======== Angezeigter Text ========

Die Opferschutzkommission unter der Leitung von Waltraud Klasnic hat jener heute 45-jährigen Frau, die mehrere Geistliche wegen sexueller Nötigung angezeigt hatte, eine Entschädigung von 15.000 Euro zuerkannt. Die finanzielle Hilfe wird für jenen Fall gewährt "als sie noch minderjährig" war, heißt es in einem Schreiben der Opferschutz-Stiftung der katholischen Kirche, die nach der Entscheidung der Klasnic-Kommission die Auszahlung an die betroffene Frau vornimmt.

Die Entschädigung bekommt die Frau für den angezeigten Fall der sexuellen Nötigung durch einen Tiroler Franziskaner-Pater als sie noch minderjährig war. Die ebenfalls angezeigten Vorwürfe gegen einen ranghohen Kirchenangehörigen bleiben damit unberücksichtigt. Kommissionssprecher Herwig Hösele begründete diese Entscheidung damit, dass dieses Gremium grundsätzlich nur für zur Tatzeit minderjährige Opfer zuständig sei.

========

#### [Aufgabenstellung]
Nennen Sie alle Wörter im Bericht über die Entschädigung, welche die Zeichenfolge „kommission“ enthalten, ohne Rücksicht auf Groß- und Kleinschreibung. Stützen Sie sich ausschließlich auf den angezeigten Text.

======== Bereitgestellte Zeilen ========

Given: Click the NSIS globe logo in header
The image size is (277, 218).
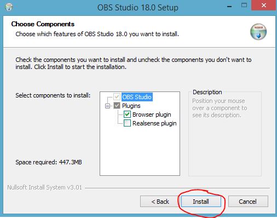Looking at the screenshot, I should tap(258, 32).
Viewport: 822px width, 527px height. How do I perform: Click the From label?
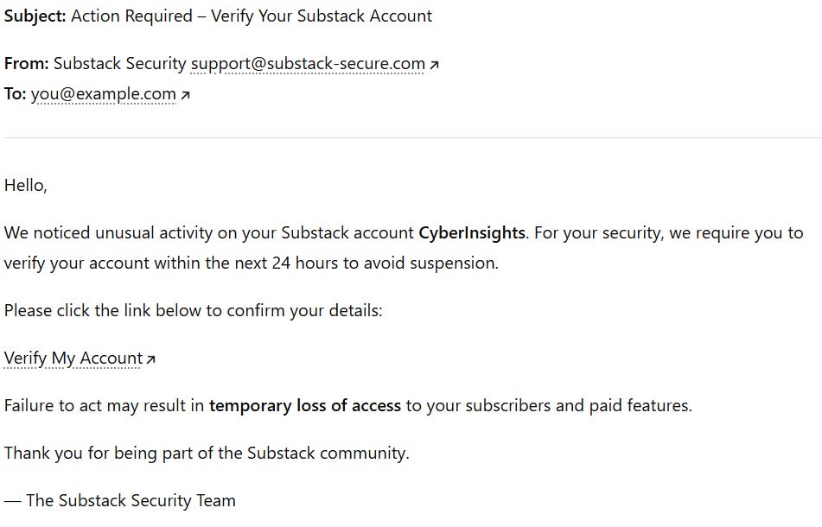pyautogui.click(x=26, y=63)
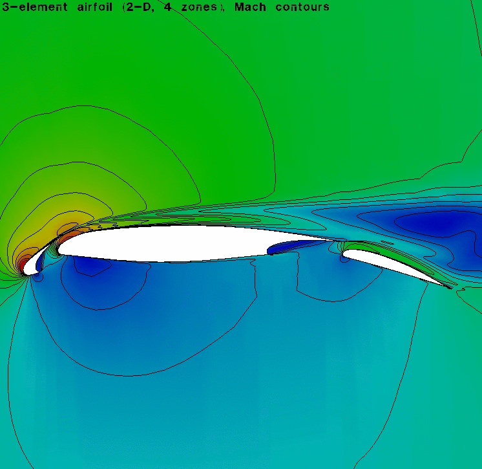Click the small blue spot beneath flap leading edge
Image resolution: width=482 pixels, height=469 pixels.
click(342, 261)
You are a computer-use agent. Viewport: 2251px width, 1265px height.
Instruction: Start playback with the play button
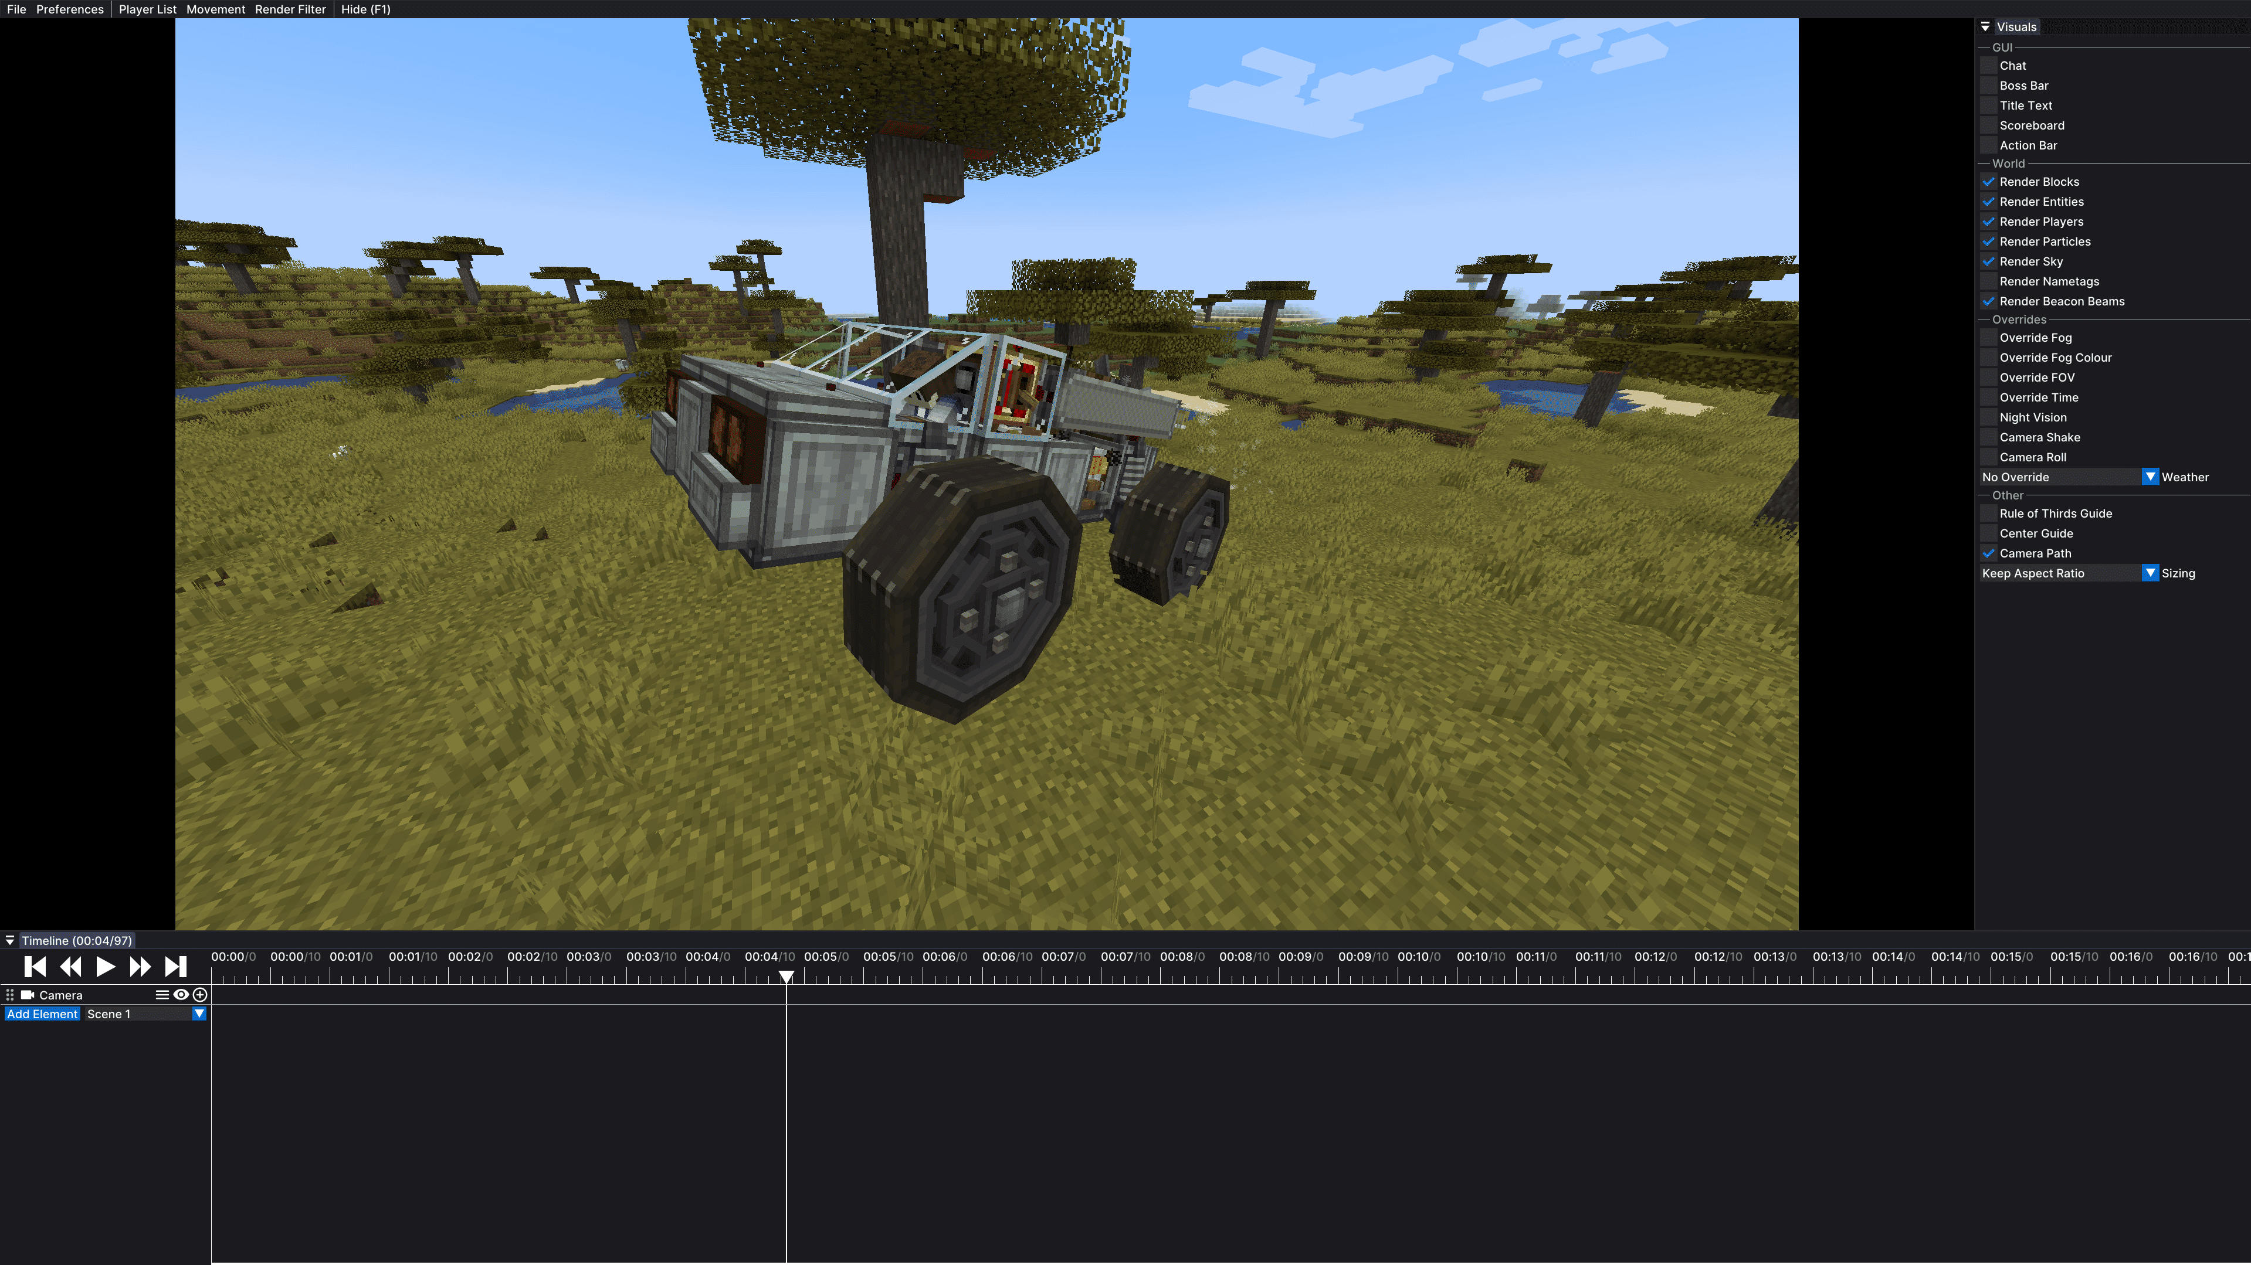coord(106,966)
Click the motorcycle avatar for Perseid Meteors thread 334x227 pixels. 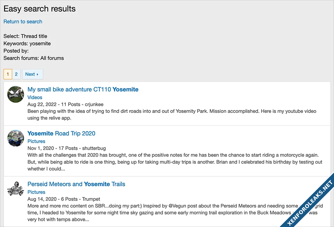click(x=16, y=189)
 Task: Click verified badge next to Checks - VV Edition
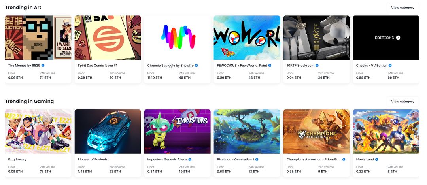coord(390,65)
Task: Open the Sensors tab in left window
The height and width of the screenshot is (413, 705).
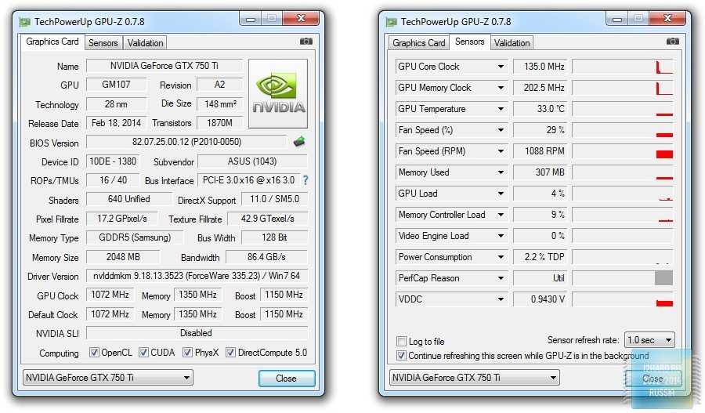Action: (x=103, y=43)
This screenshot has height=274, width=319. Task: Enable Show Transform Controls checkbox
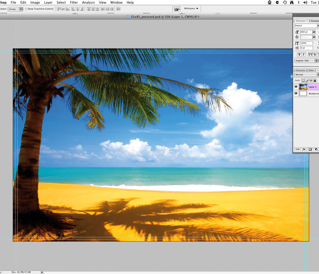26,9
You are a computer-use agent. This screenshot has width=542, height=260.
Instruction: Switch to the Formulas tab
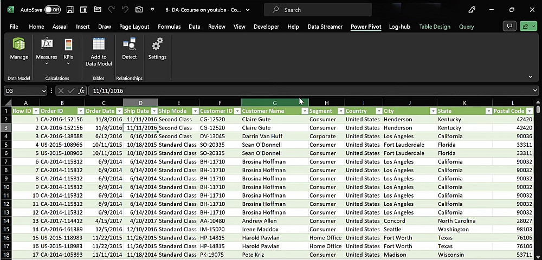pos(169,27)
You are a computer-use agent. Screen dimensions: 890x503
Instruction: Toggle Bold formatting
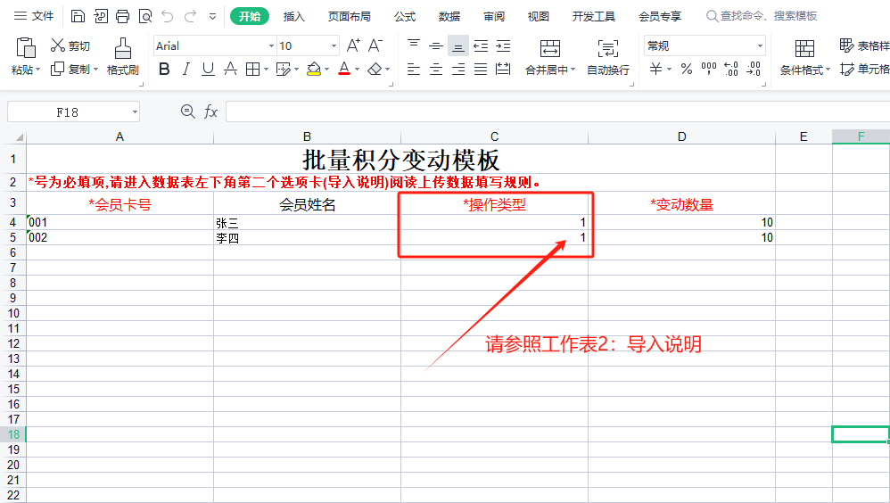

========

#### [Ihre Antwort]
- Opferschutzkommission
- Klasnic-Kommission
- Kommissionssprecher